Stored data
________

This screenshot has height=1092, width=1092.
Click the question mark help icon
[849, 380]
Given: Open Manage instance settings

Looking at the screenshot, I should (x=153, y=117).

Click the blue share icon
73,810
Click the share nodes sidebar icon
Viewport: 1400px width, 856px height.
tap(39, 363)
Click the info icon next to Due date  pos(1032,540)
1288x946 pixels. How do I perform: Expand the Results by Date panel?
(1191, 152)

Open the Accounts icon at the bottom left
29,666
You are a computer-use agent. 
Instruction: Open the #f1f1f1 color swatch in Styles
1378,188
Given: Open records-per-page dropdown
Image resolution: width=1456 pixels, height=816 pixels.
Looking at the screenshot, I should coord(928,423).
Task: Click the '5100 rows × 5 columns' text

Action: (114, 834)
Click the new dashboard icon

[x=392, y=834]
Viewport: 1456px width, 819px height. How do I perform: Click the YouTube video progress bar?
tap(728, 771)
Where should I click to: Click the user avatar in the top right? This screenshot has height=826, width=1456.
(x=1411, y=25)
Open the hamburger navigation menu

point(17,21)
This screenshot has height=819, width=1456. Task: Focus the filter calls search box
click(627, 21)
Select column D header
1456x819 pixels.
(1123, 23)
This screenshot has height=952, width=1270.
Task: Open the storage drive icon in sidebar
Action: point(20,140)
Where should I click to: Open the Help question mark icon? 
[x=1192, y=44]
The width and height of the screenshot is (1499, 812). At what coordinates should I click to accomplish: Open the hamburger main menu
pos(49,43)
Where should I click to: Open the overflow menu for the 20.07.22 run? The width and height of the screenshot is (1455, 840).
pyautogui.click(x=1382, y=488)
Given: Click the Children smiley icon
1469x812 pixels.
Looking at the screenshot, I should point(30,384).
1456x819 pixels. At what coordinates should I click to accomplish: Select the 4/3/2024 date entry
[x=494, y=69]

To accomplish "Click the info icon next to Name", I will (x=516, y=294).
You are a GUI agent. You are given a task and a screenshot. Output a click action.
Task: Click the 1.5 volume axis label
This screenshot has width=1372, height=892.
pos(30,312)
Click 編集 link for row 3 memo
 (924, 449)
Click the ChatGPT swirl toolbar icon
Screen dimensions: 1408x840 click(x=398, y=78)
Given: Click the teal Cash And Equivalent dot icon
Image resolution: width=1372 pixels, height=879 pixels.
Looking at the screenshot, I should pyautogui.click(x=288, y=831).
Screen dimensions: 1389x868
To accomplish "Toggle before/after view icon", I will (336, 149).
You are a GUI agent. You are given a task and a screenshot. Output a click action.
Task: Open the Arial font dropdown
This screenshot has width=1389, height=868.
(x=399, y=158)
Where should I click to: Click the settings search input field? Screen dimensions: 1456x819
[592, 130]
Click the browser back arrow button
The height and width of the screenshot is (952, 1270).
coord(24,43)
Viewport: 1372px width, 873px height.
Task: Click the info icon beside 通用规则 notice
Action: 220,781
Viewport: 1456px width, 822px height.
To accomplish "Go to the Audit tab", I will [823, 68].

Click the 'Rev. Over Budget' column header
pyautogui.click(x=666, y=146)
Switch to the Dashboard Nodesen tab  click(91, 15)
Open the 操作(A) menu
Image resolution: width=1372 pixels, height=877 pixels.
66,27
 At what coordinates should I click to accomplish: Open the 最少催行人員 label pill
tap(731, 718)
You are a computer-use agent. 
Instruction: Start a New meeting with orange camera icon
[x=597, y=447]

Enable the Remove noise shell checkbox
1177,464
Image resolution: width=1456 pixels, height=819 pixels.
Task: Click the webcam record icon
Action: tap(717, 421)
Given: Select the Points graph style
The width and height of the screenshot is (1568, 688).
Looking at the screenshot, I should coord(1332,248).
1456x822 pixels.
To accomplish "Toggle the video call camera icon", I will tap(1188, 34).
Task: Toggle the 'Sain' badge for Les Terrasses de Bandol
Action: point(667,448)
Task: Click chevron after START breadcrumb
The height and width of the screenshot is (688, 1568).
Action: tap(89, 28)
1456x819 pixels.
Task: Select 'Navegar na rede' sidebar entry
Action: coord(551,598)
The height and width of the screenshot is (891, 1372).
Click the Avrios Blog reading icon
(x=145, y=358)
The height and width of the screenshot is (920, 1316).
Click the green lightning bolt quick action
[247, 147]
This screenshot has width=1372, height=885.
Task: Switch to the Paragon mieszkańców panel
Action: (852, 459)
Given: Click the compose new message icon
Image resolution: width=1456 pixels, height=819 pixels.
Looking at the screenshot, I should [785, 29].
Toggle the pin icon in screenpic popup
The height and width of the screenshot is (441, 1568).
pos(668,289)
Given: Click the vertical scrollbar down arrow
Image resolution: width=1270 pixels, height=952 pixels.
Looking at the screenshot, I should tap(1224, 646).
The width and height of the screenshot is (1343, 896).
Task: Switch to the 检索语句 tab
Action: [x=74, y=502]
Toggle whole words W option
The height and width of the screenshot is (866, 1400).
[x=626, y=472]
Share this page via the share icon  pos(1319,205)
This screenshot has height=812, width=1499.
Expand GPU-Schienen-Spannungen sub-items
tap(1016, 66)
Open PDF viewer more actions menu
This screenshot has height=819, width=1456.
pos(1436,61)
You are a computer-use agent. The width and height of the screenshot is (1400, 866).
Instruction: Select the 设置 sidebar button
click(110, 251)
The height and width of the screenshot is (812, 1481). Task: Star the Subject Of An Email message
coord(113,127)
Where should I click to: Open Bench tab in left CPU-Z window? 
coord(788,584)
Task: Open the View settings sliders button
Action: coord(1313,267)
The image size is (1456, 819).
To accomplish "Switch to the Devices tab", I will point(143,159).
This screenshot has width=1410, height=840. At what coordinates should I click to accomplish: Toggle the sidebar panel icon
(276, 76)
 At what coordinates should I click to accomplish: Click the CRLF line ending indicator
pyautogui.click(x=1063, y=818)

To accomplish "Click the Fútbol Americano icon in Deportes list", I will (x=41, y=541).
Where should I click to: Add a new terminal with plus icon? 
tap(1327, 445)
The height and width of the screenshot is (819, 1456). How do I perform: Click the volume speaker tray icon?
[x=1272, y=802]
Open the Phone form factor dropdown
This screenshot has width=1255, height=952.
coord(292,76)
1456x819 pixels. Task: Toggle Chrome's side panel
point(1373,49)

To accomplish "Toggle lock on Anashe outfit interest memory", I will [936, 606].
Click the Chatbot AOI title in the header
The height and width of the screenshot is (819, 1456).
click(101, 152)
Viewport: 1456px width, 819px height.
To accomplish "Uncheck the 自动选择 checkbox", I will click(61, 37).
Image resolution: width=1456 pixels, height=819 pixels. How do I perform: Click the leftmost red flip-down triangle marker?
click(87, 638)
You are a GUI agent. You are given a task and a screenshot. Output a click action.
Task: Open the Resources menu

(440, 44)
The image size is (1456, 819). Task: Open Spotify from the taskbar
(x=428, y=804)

________

#### [DESCRIPTION OF THE TASK]
The required result is an identical copy of the records above.

#### [TASK RESPONSE]
This screenshot has height=1092, width=1092.
Click the question mark help icon
[849, 380]
Given: Open Manage instance settings

Looking at the screenshot, I should (x=153, y=117).

Click the blue share icon
73,810
Click the share nodes sidebar icon
Viewport: 1400px width, 856px height.
tap(39, 363)
Click the info icon next to Due date  pos(1032,540)
1288x946 pixels. How do I perform: Expand the Results by Date panel?
(1191, 152)

Open the Accounts icon at the bottom left
29,666
You are a computer-use agent. 
Instruction: Open the #f1f1f1 color swatch in Styles
1378,188
Given: Open records-per-page dropdown
Image resolution: width=1456 pixels, height=816 pixels.
Looking at the screenshot, I should coord(928,423).
Task: Click the '5100 rows × 5 columns' text

Action: (114, 834)
Click the new dashboard icon

[x=392, y=834]
Viewport: 1456px width, 819px height. How do I perform: Click the YouTube video progress bar?
tap(728, 771)
Where should I click to: Click the user avatar in the top right? This screenshot has height=826, width=1456.
(x=1411, y=25)
Open the hamburger navigation menu

point(17,21)
This screenshot has height=819, width=1456. Task: Focus the filter calls search box
click(627, 21)
Select column D header
1456x819 pixels.
(1123, 23)
This screenshot has height=952, width=1270.
Task: Open the storage drive icon in sidebar
Action: point(20,140)
Where should I click to: Open the Help question mark icon? 
[x=1192, y=44]
The width and height of the screenshot is (1499, 812). At what coordinates should I click to accomplish: Open the hamburger main menu
pos(49,43)
Where should I click to: Open the overflow menu for the 20.07.22 run? The width and height of the screenshot is (1455, 840).
pyautogui.click(x=1382, y=488)
Given: Click the Children smiley icon
1469x812 pixels.
Looking at the screenshot, I should point(30,384).
1456x819 pixels. At what coordinates should I click to accomplish: Select the 4/3/2024 date entry
[x=494, y=69]

To accomplish "Click the info icon next to Name", I will (x=516, y=294).
You are a GUI agent. You are given a task and a screenshot. Output a click action.
Task: Click the 1.5 volume axis label
This screenshot has width=1372, height=892.
pos(30,312)
Click 編集 link for row 3 memo
 (924, 449)
Click the ChatGPT swirl toolbar icon
Screen dimensions: 1408x840 click(x=398, y=78)
Given: Click the teal Cash And Equivalent dot icon
Image resolution: width=1372 pixels, height=879 pixels.
Looking at the screenshot, I should pyautogui.click(x=288, y=831).
Screen dimensions: 1389x868
To accomplish "Toggle before/after view icon", I will (336, 149).
You are a GUI agent. You are given a task and a screenshot. Output a click action.
Task: Open the Arial font dropdown
This screenshot has width=1389, height=868.
(x=399, y=158)
Where should I click to: Click the settings search input field? Screen dimensions: 1456x819
[592, 130]
Click the browser back arrow button
The height and width of the screenshot is (952, 1270).
coord(24,43)
Viewport: 1372px width, 873px height.
Task: Click the info icon beside 通用规则 notice
Action: 220,781
Viewport: 1456px width, 822px height.
To accomplish "Go to the Audit tab", I will [823, 68].

Click the 'Rev. Over Budget' column header
pyautogui.click(x=666, y=146)
Switch to the Dashboard Nodesen tab  click(91, 15)
Open the 操作(A) menu
Image resolution: width=1372 pixels, height=877 pixels.
66,27
 At what coordinates should I click to accomplish: Open the 最少催行人員 label pill
tap(731, 718)
You are a computer-use agent. 
Instruction: Start a New meeting with orange camera icon
[x=597, y=447]

Enable the Remove noise shell checkbox
1177,464
Image resolution: width=1456 pixels, height=819 pixels.
Task: Click the webcam record icon
Action: tap(717, 421)
Given: Select the Points graph style
The width and height of the screenshot is (1568, 688).
Looking at the screenshot, I should coord(1332,248).
1456x822 pixels.
To accomplish "Toggle the video call camera icon", I will tap(1188, 34).
Task: Toggle the 'Sain' badge for Les Terrasses de Bandol
Action: point(667,448)
Task: Click chevron after START breadcrumb
The height and width of the screenshot is (688, 1568).
Action: tap(89, 28)
1456x819 pixels.
Task: Select 'Navegar na rede' sidebar entry
Action: coord(551,598)
The height and width of the screenshot is (891, 1372).
Click the Avrios Blog reading icon
(x=145, y=358)
The height and width of the screenshot is (920, 1316).
Click the green lightning bolt quick action
[247, 147]
This screenshot has width=1372, height=885.
Task: Switch to the Paragon mieszkańców panel
Action: (852, 459)
Given: Click the compose new message icon
Image resolution: width=1456 pixels, height=819 pixels.
Looking at the screenshot, I should [785, 29].
Toggle the pin icon in screenpic popup
The height and width of the screenshot is (441, 1568).
pos(668,289)
Given: Click the vertical scrollbar down arrow
Image resolution: width=1270 pixels, height=952 pixels.
Looking at the screenshot, I should tap(1224, 646).
The width and height of the screenshot is (1343, 896).
Task: Switch to the 检索语句 tab
Action: [x=74, y=502]
Toggle whole words W option
The height and width of the screenshot is (866, 1400).
[x=626, y=472]
Share this page via the share icon  pos(1319,205)
This screenshot has height=812, width=1499.
Expand GPU-Schienen-Spannungen sub-items
tap(1016, 66)
Open PDF viewer more actions menu
This screenshot has height=819, width=1456.
pos(1436,61)
You are a computer-use agent. The width and height of the screenshot is (1400, 866).
Instruction: Select the 设置 sidebar button
click(110, 251)
The height and width of the screenshot is (812, 1481). Task: Star the Subject Of An Email message
coord(113,127)
Where should I click to: Open Bench tab in left CPU-Z window? 
coord(788,584)
Task: Open the View settings sliders button
Action: coord(1313,267)
The image size is (1456, 819).
To accomplish "Switch to the Devices tab", I will point(143,159).
This screenshot has width=1410, height=840. At what coordinates should I click to accomplish: Toggle the sidebar panel icon
(276, 76)
 At what coordinates should I click to accomplish: Click the CRLF line ending indicator
pyautogui.click(x=1063, y=818)

To accomplish "Click the Fútbol Americano icon in Deportes list", I will (x=41, y=541).
Where should I click to: Add a new terminal with plus icon? 
tap(1327, 445)
The height and width of the screenshot is (819, 1456). How do I perform: Click the volume speaker tray icon?
[x=1272, y=802]
Open the Phone form factor dropdown
This screenshot has width=1255, height=952.
coord(292,76)
1456x819 pixels. Task: Toggle Chrome's side panel
point(1373,49)

To accomplish "Toggle lock on Anashe outfit interest memory", I will [936, 606].
Click the Chatbot AOI title in the header
The height and width of the screenshot is (819, 1456).
click(101, 152)
Viewport: 1456px width, 819px height.
To accomplish "Uncheck the 自动选择 checkbox", I will click(61, 37).
Image resolution: width=1456 pixels, height=819 pixels. How do I perform: Click the leftmost red flip-down triangle marker?
click(87, 638)
You are a GUI agent. You are given a task and a screenshot. Output a click action.
Task: Open the Resources menu

(440, 44)
The image size is (1456, 819). Task: Open Spotify from the taskbar
(x=428, y=804)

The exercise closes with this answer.